The 1980s enterprise lived off a collection of diverse systems and processes, some manual, some based on a handful of PCs, rarely connected together. Or large, proprietary networks based on mainframes and minis. Few heard of viruses, and they knew of them as silly little pranks affecting kids who pirated games and
The 1990s enterprise is very different. It’s a different paradigm. The network is the computer. And all that the enterprise stands for, its knowledge base, its customer records, its business data…is in the network. In data files, in a handful of formats scattered across servers and Windows PCs.

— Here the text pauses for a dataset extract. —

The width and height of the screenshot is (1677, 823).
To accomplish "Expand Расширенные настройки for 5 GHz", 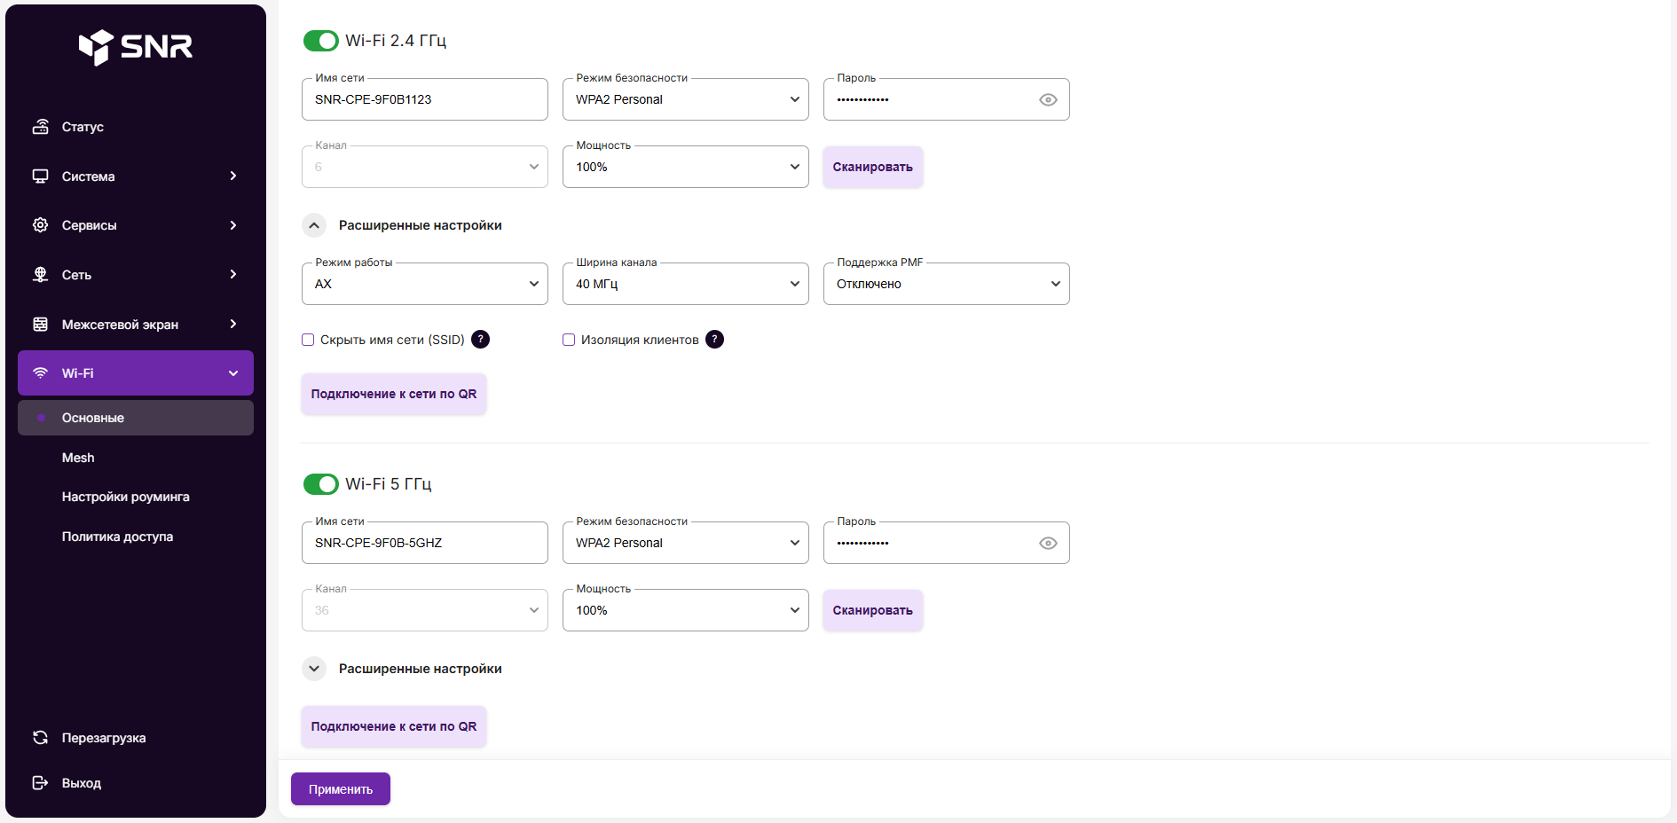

Among those who acknowledged this change is the virus author community, scattered beyond the fringes of the twilight zone of infotech ethics. The virus has kept up with the enterprise. Its evolution over this past decade has been impressive. From the little DOS program file and boot sector infectors that would more often than not tend toward silly messages, they’ve turned their attention to the network. They’ve evolved into a vicious genre that attacks the core of the enterprise: its data.
Our publication group’s network came through eight years without virus attacks, simply by managing security rights for the applications. It was a different story with Melissa and the other data viruses. They spread rapidly, through mail or other sources, affecting not programs but data files. They left a trail of damaged or zero-byte Word and Excel files in their wake. Editorial files, circulation data, everything was hit, to varying degrees.
You can reinstall applications, but not data. They’re your repository of information. Wipe out an enterprise’s document, spreadsheet and database files one day, and you can bring the enterprise to its knees. A careful backup policy helped us ensure that life and our magazines went on, but such an attack always leaves you shaken-and wiser.
For enterprises which think data security isn’t a big deal for them, welcome to the 1990s. Melissa was just a preview. There’s a dozen prongs of attack for your networked enterprise. Viruses and trojans, crackers and malicious insiders. And today, they don’t care about infecting your programs and your disks: they go straight for your data files.
Data security is the new challenge for the enterprise, and its something all IS managers, however big or small the enterprise, are going to get serious about in the year ahead. Call it Melissa’s millennium gift.
Prasanto Kumar Roy